:: INPUT ::

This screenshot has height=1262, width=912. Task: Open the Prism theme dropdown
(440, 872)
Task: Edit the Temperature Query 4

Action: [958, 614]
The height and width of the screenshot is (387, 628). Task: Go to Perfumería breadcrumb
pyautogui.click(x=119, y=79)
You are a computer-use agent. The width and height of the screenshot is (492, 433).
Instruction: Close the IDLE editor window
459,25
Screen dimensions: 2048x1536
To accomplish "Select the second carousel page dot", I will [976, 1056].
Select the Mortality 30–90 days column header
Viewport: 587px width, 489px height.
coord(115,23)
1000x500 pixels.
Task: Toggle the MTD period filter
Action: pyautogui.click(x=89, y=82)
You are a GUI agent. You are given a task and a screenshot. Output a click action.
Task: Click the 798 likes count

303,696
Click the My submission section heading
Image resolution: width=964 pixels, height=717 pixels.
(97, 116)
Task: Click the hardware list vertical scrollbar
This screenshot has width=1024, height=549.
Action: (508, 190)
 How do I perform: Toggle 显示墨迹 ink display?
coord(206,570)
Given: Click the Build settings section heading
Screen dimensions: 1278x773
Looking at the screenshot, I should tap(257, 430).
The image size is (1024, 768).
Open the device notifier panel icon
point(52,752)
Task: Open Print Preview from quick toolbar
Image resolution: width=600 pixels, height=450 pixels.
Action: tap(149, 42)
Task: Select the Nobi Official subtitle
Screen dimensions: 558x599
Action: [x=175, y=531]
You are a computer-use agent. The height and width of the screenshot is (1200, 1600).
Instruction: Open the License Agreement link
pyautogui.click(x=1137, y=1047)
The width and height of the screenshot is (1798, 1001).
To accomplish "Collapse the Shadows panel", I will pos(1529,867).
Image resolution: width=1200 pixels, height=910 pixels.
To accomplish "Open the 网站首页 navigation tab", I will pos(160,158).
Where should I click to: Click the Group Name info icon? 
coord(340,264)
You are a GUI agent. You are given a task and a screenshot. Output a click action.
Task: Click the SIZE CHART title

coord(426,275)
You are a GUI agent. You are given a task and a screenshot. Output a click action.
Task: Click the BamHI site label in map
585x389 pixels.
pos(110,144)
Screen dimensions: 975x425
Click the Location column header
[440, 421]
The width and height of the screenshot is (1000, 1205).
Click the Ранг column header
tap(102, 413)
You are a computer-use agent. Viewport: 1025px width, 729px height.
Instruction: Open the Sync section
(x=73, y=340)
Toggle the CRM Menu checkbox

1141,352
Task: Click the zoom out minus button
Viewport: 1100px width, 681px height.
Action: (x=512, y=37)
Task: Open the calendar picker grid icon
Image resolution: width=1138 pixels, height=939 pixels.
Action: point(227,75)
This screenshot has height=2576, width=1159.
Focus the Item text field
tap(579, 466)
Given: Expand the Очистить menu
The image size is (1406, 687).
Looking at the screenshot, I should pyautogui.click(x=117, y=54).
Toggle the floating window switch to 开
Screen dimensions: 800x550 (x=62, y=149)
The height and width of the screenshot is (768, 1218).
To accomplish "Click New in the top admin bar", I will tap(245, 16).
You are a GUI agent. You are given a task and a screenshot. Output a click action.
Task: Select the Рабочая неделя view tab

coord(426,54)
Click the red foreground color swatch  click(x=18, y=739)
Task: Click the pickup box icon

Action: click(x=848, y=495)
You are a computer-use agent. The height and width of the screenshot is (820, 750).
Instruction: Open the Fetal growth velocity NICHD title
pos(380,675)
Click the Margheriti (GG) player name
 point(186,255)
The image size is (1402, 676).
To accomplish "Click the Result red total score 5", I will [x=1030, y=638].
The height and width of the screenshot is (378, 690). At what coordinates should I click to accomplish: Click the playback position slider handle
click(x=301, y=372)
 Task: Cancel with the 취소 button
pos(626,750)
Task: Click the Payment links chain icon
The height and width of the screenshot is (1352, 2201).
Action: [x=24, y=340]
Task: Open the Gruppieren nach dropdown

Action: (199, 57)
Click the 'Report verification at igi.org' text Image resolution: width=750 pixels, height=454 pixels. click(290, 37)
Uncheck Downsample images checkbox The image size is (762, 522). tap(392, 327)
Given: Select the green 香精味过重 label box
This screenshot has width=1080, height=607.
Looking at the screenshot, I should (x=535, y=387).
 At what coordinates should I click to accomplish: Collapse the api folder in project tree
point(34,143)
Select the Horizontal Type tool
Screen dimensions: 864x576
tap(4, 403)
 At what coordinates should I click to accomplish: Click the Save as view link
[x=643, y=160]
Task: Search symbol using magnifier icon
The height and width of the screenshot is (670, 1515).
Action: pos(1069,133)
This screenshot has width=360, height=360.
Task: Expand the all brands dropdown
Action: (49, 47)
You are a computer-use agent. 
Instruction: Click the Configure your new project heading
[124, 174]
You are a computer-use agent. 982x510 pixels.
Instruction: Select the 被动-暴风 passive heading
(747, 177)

:: AIM OF THE TASK ::
Set down all of the data above, word for word.

:: ANSWER SECTION ::
This screenshot has height=1262, width=912. Task: Open the Prism theme dropdown
(440, 872)
Task: Edit the Temperature Query 4

Action: [958, 614]
The height and width of the screenshot is (387, 628). Task: Go to Perfumería breadcrumb
pyautogui.click(x=119, y=79)
You are a computer-use agent. The width and height of the screenshot is (492, 433).
Instruction: Close the IDLE editor window
459,25
Screen dimensions: 2048x1536
To accomplish "Select the second carousel page dot", I will [976, 1056].
Select the Mortality 30–90 days column header
Viewport: 587px width, 489px height.
coord(115,23)
1000x500 pixels.
Task: Toggle the MTD period filter
Action: pyautogui.click(x=89, y=82)
You are a GUI agent. You are given a task and a screenshot. Output a click action.
Task: Click the 798 likes count

303,696
Click the My submission section heading
Image resolution: width=964 pixels, height=717 pixels.
(97, 116)
Task: Click the hardware list vertical scrollbar
This screenshot has width=1024, height=549.
Action: (508, 190)
 How do I perform: Toggle 显示墨迹 ink display?
coord(206,570)
Given: Click the Build settings section heading
Screen dimensions: 1278x773
Looking at the screenshot, I should tap(257, 430).
The image size is (1024, 768).
Open the device notifier panel icon
point(52,752)
Task: Open Print Preview from quick toolbar
Image resolution: width=600 pixels, height=450 pixels.
Action: tap(149, 42)
Task: Select the Nobi Official subtitle
Screen dimensions: 558x599
Action: [x=175, y=531]
You are a computer-use agent. The height and width of the screenshot is (1200, 1600).
Instruction: Open the License Agreement link
pyautogui.click(x=1137, y=1047)
The width and height of the screenshot is (1798, 1001).
To accomplish "Collapse the Shadows panel", I will pos(1529,867).
Image resolution: width=1200 pixels, height=910 pixels.
To accomplish "Open the 网站首页 navigation tab", I will pos(160,158).
Where should I click to: Click the Group Name info icon? 
coord(340,264)
You are a GUI agent. You are given a task and a screenshot. Output a click action.
Task: Click the SIZE CHART title

coord(426,275)
You are a GUI agent. You are given a task and a screenshot. Output a click action.
Task: Click the BamHI site label in map
585x389 pixels.
pos(110,144)
Screen dimensions: 975x425
Click the Location column header
[440, 421]
The width and height of the screenshot is (1000, 1205).
Click the Ранг column header
tap(102, 413)
You are a computer-use agent. Viewport: 1025px width, 729px height.
Instruction: Open the Sync section
(x=73, y=340)
Toggle the CRM Menu checkbox

1141,352
Task: Click the zoom out minus button
Viewport: 1100px width, 681px height.
Action: (x=512, y=37)
Task: Open the calendar picker grid icon
Image resolution: width=1138 pixels, height=939 pixels.
Action: point(227,75)
This screenshot has height=2576, width=1159.
Focus the Item text field
tap(579, 466)
Given: Expand the Очистить menu
The image size is (1406, 687).
Looking at the screenshot, I should pyautogui.click(x=117, y=54).
Toggle the floating window switch to 开
Screen dimensions: 800x550 (x=62, y=149)
The height and width of the screenshot is (768, 1218).
To accomplish "Click New in the top admin bar", I will tap(245, 16).
You are a GUI agent. You are given a task and a screenshot. Output a click action.
Task: Select the Рабочая неделя view tab

coord(426,54)
Click the red foreground color swatch  click(x=18, y=739)
Task: Click the pickup box icon

Action: click(x=848, y=495)
You are a computer-use agent. The height and width of the screenshot is (820, 750).
Instruction: Open the Fetal growth velocity NICHD title
pos(380,675)
Click the Margheriti (GG) player name
 point(186,255)
The image size is (1402, 676).
To accomplish "Click the Result red total score 5", I will [x=1030, y=638].
The height and width of the screenshot is (378, 690). At what coordinates should I click to accomplish: Click the playback position slider handle
click(x=301, y=372)
 Task: Cancel with the 취소 button
pos(626,750)
Task: Click the Payment links chain icon
The height and width of the screenshot is (1352, 2201).
Action: [x=24, y=340]
Task: Open the Gruppieren nach dropdown

Action: (199, 57)
Click the 'Report verification at igi.org' text Image resolution: width=750 pixels, height=454 pixels. click(290, 37)
Uncheck Downsample images checkbox The image size is (762, 522). tap(392, 327)
Given: Select the green 香精味过重 label box
This screenshot has width=1080, height=607.
Looking at the screenshot, I should (x=535, y=387).
 At what coordinates should I click to accomplish: Collapse the api folder in project tree
point(34,143)
Select the Horizontal Type tool
Screen dimensions: 864x576
tap(4, 403)
 At what coordinates should I click to accomplish: Click the Save as view link
[x=643, y=160]
Task: Search symbol using magnifier icon
The height and width of the screenshot is (670, 1515).
Action: pos(1069,133)
This screenshot has width=360, height=360.
Task: Expand the all brands dropdown
Action: (49, 47)
You are a computer-use agent. 
Instruction: Click the Configure your new project heading
[124, 174]
You are a computer-use agent. 982x510 pixels.
Instruction: Select the 被动-暴风 passive heading
(747, 177)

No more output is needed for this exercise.